Oblivion
In place of another of Lilith’s stone idols, a skeleton leered down at her from within the shadows of a heavy hood.
Behind a sculpted pall of its own, the skull grinned at Isobel and, looping an arm around her waist, jerked her snugly against its robed body. Then, as though they’d been caught in a fervid dance, the statue threw her low into a dip and, holding her there, refroze.
Isobel whimpered in the skeleton’s solidified grip, recognizing all too well where she had seen it before.
This was the Red Death. The same nightmare figure that had collapsed the grave over Isobel when she’d fallen there, trying to rescue Brad.
“I seem to recall you mentioning something earlier about . . . putting me in my place?” Lilith said, her glowing figure sliding into Isobel’s periphery, her serene and lovely face half-obscured by the tails of the ribbon still hanging from Isobel’s clenched fist.
At the rumbling sound of stone grating on stone, Isobel twisted in the skeleton’s hold to peer down over her shoulder.
Beneath her, the long slab bearing her epitaph had slid free, unveiling a pit that reached far into the earth.
Tightly packed walls of red dirt formed a deep grave that terminated in an open pine box.
Isobel ceased her struggle in the skeleton statue’s crushing grip, aware that if it were to let go of her now, she would fall into the tomb’s waiting mouth—straight into that coffin.
But as she forced herself to look into the face of the skull, a new thought hit her, ignited by the changing inscription on the tomb. Lilith had once admitted to having many names.
“Bess,” Isobel hissed between haggard breaths, remembering the name the demon had hidden behind when seeking Varen—when dipping into his dreams and luring him deeper and deeper into this world. Her world. “That’s short for Elizabeth, isn’t it?”
Lilith appeared on Isobel’s other side, where she offered a grin—and a glimpse of razor teeth.
“‘I don’t know what to write,’ scribbled the boy, his thoughts winding around and around, always circling back to the cheerleader who had stolen his heart and replaced the lure of his darkest dreams.” As Lilith spoke, her voice dropped, phasing from a woman’s to that of a beast’s. “‘I can’t think. I can’t think. Isobel. Isobel. Isobel. . . .’”
Isobel winced at hearing the final desperate lines Varen had scrawled into his sketchbook.
He had written those words in place of an ending to the story he’d been crafting at Lilith’s bidding—the story meant to bridge the worlds, to allow Lilith into their reality.
Except now it was Varen himself who had taken on that role. And by choice, no less—even if he didn’t see it that way. Even if he didn’t fully realize what it was he was doing.
What—Isobel was beginning to dread—might have been done already . . .
In targeting Varen, Isobel realized with a gut-wrenching pang of failure, Lilith had indeed found the perfect tool to work through.
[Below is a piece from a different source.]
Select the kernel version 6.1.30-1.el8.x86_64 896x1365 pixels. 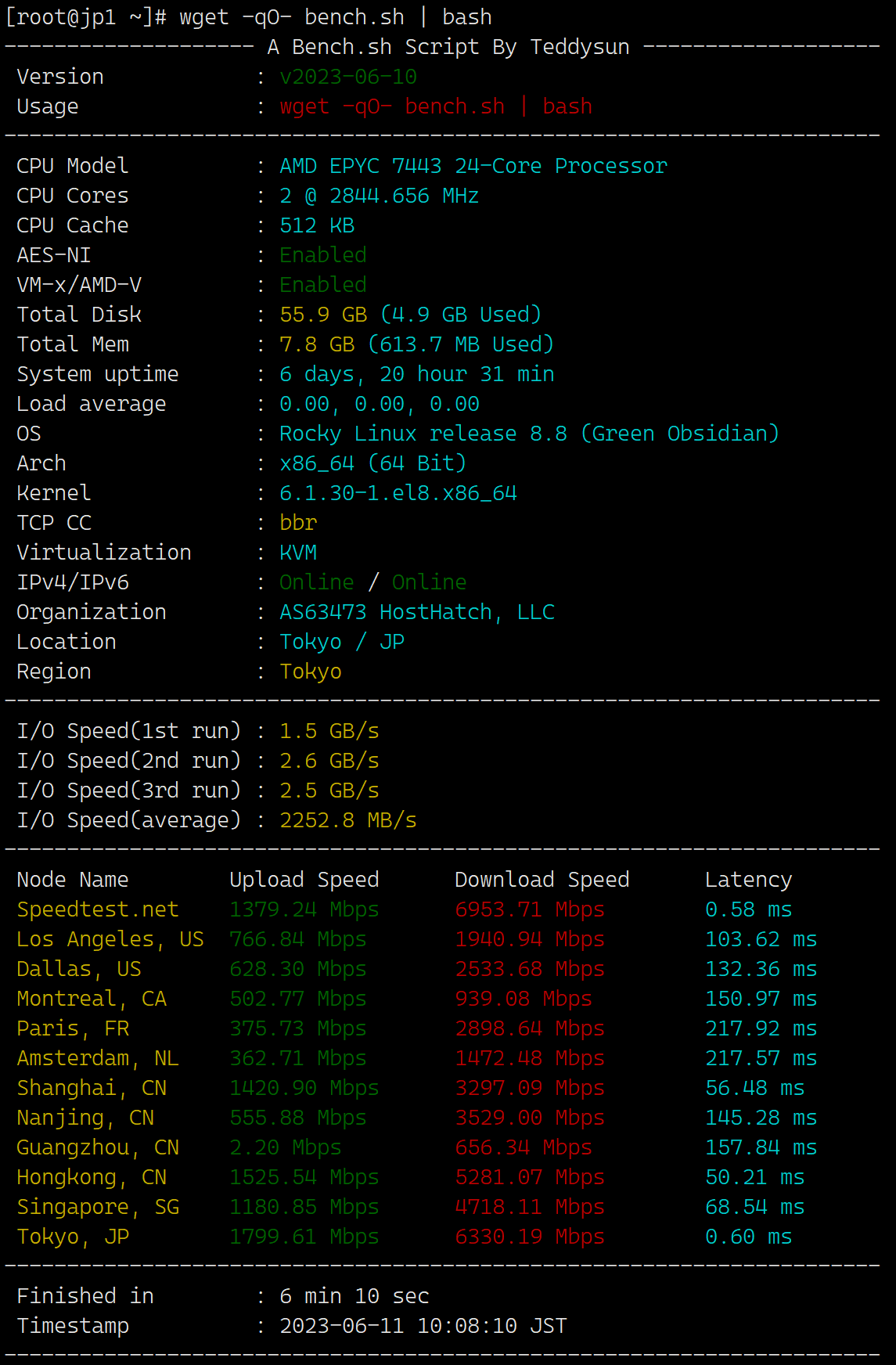pyautogui.click(x=398, y=493)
A gifted yet bent spirit. A cracked soul ready to break and spill forth the poison it had absorbed, the darkness it had learned to survive on for so long.
But, in following Reynolds’s orders to enter the veil, in taking the bait that had led her to incite Varen to destruction, hadn’t she allowed the demon to use her own pain and longing against her, too?
So, Isobel supposed, both she and Varen had been guilty of walking into the demon’s well-laid snares. But maybe, she thought, just maybe, the two of them had inadvertently laid one of their own. . . .
“That story,” Isobel said, turning her head to stare into Lilith’s hungry eyes. “It isn’t over. Elizabeth never got her ending, did she? Her fate was never decided.”
“And you think you would like to finish it?” Lilith asked with a laugh, stepping in close. “Brave. Smart, too. But you can’t.” The demon’s smile grew into a wide grin, one of triumph and bloodlust. “You burned that book, silly. Or don’t you remember?”
“Burned or not,” came a voice from behind the demon, “I’m still here.”
Sliding out from between a pair of statues, Varen stepped into view.
“That means the story still exists,” he said, his black glare driving into Lilith. “And this isn’t how it ends.”
46
In a Mad Rushing Descent as of the Soul into Hades
“There you are,” Lilith said, her attention shifting from Isobel to Varen. “I was curious how far you would allow things to progress. How long it would take you to scrape together the remnants of a piteous courage that, until now, had yet to show itself.”